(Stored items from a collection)
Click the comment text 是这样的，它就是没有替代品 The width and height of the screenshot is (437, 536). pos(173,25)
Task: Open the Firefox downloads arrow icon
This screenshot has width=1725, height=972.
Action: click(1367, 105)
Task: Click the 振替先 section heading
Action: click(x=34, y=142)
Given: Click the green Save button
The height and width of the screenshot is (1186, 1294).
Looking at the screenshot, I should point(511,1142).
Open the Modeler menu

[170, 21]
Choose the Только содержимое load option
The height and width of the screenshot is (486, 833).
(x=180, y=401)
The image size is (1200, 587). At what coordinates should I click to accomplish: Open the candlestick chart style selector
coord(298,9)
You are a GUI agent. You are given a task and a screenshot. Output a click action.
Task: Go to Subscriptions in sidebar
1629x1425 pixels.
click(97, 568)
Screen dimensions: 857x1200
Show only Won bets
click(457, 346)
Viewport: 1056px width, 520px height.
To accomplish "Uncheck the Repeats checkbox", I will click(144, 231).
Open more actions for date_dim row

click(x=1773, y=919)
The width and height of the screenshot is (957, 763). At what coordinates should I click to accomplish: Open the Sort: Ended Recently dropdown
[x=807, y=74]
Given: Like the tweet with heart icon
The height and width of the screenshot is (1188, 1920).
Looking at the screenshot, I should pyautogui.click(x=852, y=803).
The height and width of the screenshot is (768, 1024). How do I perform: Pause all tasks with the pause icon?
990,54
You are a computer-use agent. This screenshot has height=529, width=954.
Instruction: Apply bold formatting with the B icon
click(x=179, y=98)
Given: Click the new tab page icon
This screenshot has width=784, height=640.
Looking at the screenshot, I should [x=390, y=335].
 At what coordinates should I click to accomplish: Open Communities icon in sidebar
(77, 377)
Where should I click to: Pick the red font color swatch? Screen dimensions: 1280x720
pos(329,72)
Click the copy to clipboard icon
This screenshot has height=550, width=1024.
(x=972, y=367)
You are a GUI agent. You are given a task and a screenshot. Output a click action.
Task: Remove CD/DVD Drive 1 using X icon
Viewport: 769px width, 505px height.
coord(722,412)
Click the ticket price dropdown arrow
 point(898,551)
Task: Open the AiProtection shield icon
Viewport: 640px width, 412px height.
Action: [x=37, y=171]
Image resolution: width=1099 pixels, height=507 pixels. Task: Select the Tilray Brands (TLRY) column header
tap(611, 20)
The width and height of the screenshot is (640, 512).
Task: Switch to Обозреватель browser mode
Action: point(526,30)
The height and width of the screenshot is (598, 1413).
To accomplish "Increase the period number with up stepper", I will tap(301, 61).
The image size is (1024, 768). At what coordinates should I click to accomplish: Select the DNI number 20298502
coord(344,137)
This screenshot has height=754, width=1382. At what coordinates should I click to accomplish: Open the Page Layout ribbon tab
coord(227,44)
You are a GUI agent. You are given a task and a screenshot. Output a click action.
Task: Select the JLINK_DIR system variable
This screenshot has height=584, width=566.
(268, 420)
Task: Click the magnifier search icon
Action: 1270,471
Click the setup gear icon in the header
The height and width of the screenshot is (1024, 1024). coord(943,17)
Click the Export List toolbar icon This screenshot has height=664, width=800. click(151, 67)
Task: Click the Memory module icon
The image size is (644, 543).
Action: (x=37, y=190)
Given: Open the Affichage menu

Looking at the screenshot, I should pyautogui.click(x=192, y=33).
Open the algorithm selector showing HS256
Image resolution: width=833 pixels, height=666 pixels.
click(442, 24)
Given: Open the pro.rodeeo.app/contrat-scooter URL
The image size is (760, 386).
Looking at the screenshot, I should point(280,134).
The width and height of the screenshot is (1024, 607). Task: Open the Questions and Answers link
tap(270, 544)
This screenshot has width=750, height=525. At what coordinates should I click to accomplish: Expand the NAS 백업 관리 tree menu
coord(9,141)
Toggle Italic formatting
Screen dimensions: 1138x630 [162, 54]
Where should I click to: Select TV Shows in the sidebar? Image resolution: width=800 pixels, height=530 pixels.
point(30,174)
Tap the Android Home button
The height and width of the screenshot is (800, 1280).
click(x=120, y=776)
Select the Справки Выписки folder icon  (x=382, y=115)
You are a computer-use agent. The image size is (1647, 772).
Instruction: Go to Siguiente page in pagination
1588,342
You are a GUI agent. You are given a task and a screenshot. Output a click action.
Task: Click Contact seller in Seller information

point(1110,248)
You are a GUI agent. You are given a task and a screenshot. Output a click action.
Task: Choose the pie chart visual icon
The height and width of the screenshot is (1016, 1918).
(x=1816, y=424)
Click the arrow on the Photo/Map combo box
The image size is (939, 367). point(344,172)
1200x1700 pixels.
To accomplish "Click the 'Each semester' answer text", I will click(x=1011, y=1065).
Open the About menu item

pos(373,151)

| Problem to work on |
The expected response reproduces all of the data precisely.

| Response to the task |
Click the comment text 是这样的，它就是没有替代品 The width and height of the screenshot is (437, 536). pos(173,25)
Task: Open the Firefox downloads arrow icon
This screenshot has width=1725, height=972.
Action: click(1367, 105)
Task: Click the 振替先 section heading
Action: click(x=34, y=142)
Given: Click the green Save button
The height and width of the screenshot is (1186, 1294).
Looking at the screenshot, I should point(511,1142).
Open the Modeler menu

[170, 21]
Choose the Только содержимое load option
The height and width of the screenshot is (486, 833).
(x=180, y=401)
The image size is (1200, 587). At what coordinates should I click to accomplish: Open the candlestick chart style selector
coord(298,9)
You are a GUI agent. You are given a task and a screenshot. Output a click action.
Task: Go to Subscriptions in sidebar
1629x1425 pixels.
click(97, 568)
Screen dimensions: 857x1200
Show only Won bets
click(457, 346)
Viewport: 1056px width, 520px height.
To accomplish "Uncheck the Repeats checkbox", I will click(144, 231).
Open more actions for date_dim row

click(x=1773, y=919)
The width and height of the screenshot is (957, 763). At what coordinates should I click to accomplish: Open the Sort: Ended Recently dropdown
[x=807, y=74]
Given: Like the tweet with heart icon
The height and width of the screenshot is (1188, 1920).
Looking at the screenshot, I should pyautogui.click(x=852, y=803).
The height and width of the screenshot is (768, 1024). How do I perform: Pause all tasks with the pause icon?
990,54
You are a computer-use agent. This screenshot has height=529, width=954.
Instruction: Apply bold formatting with the B icon
click(x=179, y=98)
Given: Click the new tab page icon
This screenshot has width=784, height=640.
Looking at the screenshot, I should [x=390, y=335].
 At what coordinates should I click to accomplish: Open Communities icon in sidebar
(77, 377)
Where should I click to: Pick the red font color swatch? Screen dimensions: 1280x720
pos(329,72)
Click the copy to clipboard icon
This screenshot has height=550, width=1024.
(x=972, y=367)
You are a GUI agent. You are given a task and a screenshot. Output a click action.
Task: Remove CD/DVD Drive 1 using X icon
Viewport: 769px width, 505px height.
coord(722,412)
Click the ticket price dropdown arrow
 point(898,551)
Task: Open the AiProtection shield icon
Viewport: 640px width, 412px height.
Action: [x=37, y=171]
Image resolution: width=1099 pixels, height=507 pixels. Task: Select the Tilray Brands (TLRY) column header
tap(611, 20)
The width and height of the screenshot is (640, 512).
Task: Switch to Обозреватель browser mode
Action: point(526,30)
The height and width of the screenshot is (598, 1413).
To accomplish "Increase the period number with up stepper", I will tap(301, 61).
The image size is (1024, 768). At what coordinates should I click to accomplish: Select the DNI number 20298502
coord(344,137)
This screenshot has height=754, width=1382. At what coordinates should I click to accomplish: Open the Page Layout ribbon tab
coord(227,44)
You are a GUI agent. You are given a task and a screenshot. Output a click action.
Task: Select the JLINK_DIR system variable
This screenshot has height=584, width=566.
(268, 420)
Task: Click the magnifier search icon
Action: 1270,471
Click the setup gear icon in the header
The height and width of the screenshot is (1024, 1024). coord(943,17)
Click the Export List toolbar icon This screenshot has height=664, width=800. click(151, 67)
Task: Click the Memory module icon
The image size is (644, 543).
Action: (x=37, y=190)
Given: Open the Affichage menu

Looking at the screenshot, I should pyautogui.click(x=192, y=33).
Open the algorithm selector showing HS256
Image resolution: width=833 pixels, height=666 pixels.
click(442, 24)
Given: Open the pro.rodeeo.app/contrat-scooter URL
The image size is (760, 386).
Looking at the screenshot, I should point(280,134).
The width and height of the screenshot is (1024, 607). Task: Open the Questions and Answers link
tap(270, 544)
This screenshot has width=750, height=525. At what coordinates should I click to accomplish: Expand the NAS 백업 관리 tree menu
coord(9,141)
Toggle Italic formatting
Screen dimensions: 1138x630 [162, 54]
Where should I click to: Select TV Shows in the sidebar? Image resolution: width=800 pixels, height=530 pixels.
point(30,174)
Tap the Android Home button
The height and width of the screenshot is (800, 1280).
click(x=120, y=776)
Select the Справки Выписки folder icon  (x=382, y=115)
You are a computer-use agent. The image size is (1647, 772).
Instruction: Go to Siguiente page in pagination
1588,342
You are a GUI agent. You are given a task and a screenshot. Output a click action.
Task: Click Contact seller in Seller information

point(1110,248)
You are a GUI agent. You are given a task and a screenshot. Output a click action.
Task: Choose the pie chart visual icon
The height and width of the screenshot is (1016, 1918).
(x=1816, y=424)
Click the arrow on the Photo/Map combo box
The image size is (939, 367). point(344,172)
1200x1700 pixels.
To accomplish "Click the 'Each semester' answer text", I will click(x=1011, y=1065).
Open the About menu item

pos(373,151)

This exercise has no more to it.